I blinked in the dark then lifted my head to look at him. “What?”
“Not havin’ you these past weeks sucked, but it led to me comin’ that hard, that fast and givin’ that same thing to you, it was worth it. And here you are in my bed, tellin’ me you love me and I’m gonna keep you here, so f*ck yeah. It was worth it.”
He caught my chin with his finger and thumb to hold my face toward his as he went on.
“But before that, I loved every f*ckin’ second, Lanie. Even when we were fightin’. And babe, you’re too hard on yourself. I threw my punches too and I know I can be a dick when I do. So don’t do what you do, take all this shit on your shoulders.”
“You were always up front. I didn’t know it but I was playing games.”
“Your head was messed up, Lanie. That wasn’t games. That was your way of straightening shit out.”
I liked that he thought that and I hoped he was right.
Still.
“We fight dirty, honey,” I noted.
“No, we fight honest. Trust me, I know when fighting comes from someplace ugly, someplace cold, someplace jacked. I got that shit from Mitzi. I also know when it comes from someplace else, feelings that are good, fights that are worth it to get past shit and learn about each other and I know that because that’s what we got.”
“Do you think so?” I asked.
“I know so,” Hop answered and his words were firm.
I pulled my chin from his grip and pressed my face in his neck.
“It hurts,” I told him.
“It hurts because you give a shit.”
This made sense but still.
“You said I made you genuinely happy,” I reminded him.
“Yeah, I said that,” he confirmed.
I lifted my head to look at him again. “How? I jacked you around. I lied about what I wanted from the very beginning. Even though I didn’t do it consciously, I still did it. I screwed things up and then did it again and again and—”
“Baby,” he interrupted me, his body suddenly shaking with laughter, “didn’t you hear me when I said I like a challenge?”
“There’s a challenge, Hop, and then there’s a pain in the ass.”

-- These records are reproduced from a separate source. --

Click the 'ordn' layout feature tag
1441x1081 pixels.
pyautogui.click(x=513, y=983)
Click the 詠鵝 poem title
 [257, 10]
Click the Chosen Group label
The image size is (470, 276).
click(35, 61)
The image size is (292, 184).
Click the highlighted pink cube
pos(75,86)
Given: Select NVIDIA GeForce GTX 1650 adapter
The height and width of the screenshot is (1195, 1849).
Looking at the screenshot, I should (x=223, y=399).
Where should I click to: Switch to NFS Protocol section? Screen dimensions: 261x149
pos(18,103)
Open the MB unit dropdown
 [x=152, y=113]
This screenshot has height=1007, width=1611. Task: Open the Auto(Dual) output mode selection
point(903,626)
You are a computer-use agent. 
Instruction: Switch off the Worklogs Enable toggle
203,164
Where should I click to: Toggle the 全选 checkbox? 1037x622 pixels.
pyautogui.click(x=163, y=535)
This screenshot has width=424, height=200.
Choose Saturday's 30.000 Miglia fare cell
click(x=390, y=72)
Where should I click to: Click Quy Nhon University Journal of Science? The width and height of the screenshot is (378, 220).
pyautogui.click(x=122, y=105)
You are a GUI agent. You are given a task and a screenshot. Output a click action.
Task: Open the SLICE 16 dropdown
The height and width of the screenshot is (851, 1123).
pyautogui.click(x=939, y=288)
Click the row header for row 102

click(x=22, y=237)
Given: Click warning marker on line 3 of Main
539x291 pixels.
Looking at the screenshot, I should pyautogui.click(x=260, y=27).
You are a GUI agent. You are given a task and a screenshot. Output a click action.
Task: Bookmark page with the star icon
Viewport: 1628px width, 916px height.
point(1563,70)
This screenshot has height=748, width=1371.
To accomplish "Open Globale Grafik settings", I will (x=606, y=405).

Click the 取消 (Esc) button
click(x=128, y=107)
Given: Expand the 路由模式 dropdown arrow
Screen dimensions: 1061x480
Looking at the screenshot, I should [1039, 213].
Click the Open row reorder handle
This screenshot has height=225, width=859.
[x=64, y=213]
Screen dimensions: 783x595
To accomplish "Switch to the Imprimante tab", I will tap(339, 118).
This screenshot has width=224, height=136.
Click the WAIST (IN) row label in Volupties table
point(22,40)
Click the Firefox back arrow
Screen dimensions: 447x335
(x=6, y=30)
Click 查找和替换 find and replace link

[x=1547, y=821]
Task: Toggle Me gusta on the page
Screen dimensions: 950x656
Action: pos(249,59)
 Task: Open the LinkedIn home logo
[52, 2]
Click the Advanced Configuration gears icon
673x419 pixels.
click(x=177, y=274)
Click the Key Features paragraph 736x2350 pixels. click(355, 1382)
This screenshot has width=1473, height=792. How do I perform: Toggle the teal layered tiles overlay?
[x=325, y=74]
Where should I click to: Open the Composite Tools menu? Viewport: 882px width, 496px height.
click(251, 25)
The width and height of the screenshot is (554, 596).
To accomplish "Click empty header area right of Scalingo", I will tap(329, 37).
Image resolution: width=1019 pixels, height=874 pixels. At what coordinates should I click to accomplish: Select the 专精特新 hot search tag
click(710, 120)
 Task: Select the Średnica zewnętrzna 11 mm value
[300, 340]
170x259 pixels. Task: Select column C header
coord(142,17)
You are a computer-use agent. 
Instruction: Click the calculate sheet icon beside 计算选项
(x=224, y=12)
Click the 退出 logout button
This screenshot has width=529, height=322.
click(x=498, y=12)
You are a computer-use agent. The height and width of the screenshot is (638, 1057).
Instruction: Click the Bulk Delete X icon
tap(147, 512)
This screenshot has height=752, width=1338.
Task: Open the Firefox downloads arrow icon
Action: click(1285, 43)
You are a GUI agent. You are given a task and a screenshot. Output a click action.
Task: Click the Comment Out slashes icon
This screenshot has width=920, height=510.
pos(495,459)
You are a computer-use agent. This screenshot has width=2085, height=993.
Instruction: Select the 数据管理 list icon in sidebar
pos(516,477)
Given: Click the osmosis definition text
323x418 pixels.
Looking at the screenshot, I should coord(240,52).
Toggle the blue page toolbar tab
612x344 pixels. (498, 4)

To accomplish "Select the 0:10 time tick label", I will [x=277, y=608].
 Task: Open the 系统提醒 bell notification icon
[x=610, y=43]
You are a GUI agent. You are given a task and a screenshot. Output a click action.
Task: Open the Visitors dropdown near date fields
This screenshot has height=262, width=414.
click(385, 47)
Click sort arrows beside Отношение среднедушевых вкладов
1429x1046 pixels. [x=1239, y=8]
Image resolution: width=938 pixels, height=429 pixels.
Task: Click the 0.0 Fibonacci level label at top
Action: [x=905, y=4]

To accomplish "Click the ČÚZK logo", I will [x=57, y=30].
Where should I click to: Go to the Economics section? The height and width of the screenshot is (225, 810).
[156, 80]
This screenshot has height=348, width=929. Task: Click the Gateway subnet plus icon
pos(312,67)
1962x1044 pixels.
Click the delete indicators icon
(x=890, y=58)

Still laughing, he rolled us again so I was on my back and he was pressed into me.
“You’re beautiful, f*ck me, seriously, so goddamned beautiful sometimes, swear to God, I think I can’t look at you any longer because if I do, your beauty will burn out my eyes.”
Oh my God!
That was so sweet.
“You’re funny. You’re crazy,” he carried on. “You’re just you and to hell with what people think. You’re total class. You could be a snob because you come from money and you got your kind of beauty but, because you’re you, you fit anywhere. You treat my kids good. You’re a fantastic f*ckin’ cook. You let go in bed and come hard, givin’ me even more beauty. I lay in bed with you, tellin’ you stories about bitches I used to date and you giggle your ass off, you don’t get in my face about reminding you I used to date those bitches. I lay in bed, tellin’ you stories about my life and you look at me with those beautiful eyes of yours and listen like I’m tellin’ you God’s secret plan for harmony. And I sing you a song and you stand on a goddamned chair and shout I’m the shit then jump me when we get home. None of that, none of it, lady, is a pain in the ass. All of it, every bit, is worth fighting for.”
Oh.
My.
God!
That was so sweet!
“Hopper,” I whispered.
“Babe, hear this. I figured something out about Mitzi. She didn’t want that guy because he had her heart. She wanted that guy because her dad made shit but they lived in a part of town where she went to school with kids that had serious money. Don’t know but I guess, for her, bein’ poor around the rich f*cked with her head. And that guy’s dad made money. The kind of money that meant he had it easy in life, doors opened for him. So by the time I met him, he had a wife who couldn’t give him kids but he still had a six-bedroom house in Cherry Creek. He drove a BMW. She drove a Merc. He wore f*ckin’ loafers shined so bright, I fought against puttin’ on shades to battle the glare. And she was so tricked out, it didn’t take a psychologist to figure out she was usin’ money to buy her happiness. Mitzi wanted that. She wanted the Merc and designer gear. She didn’t want him.”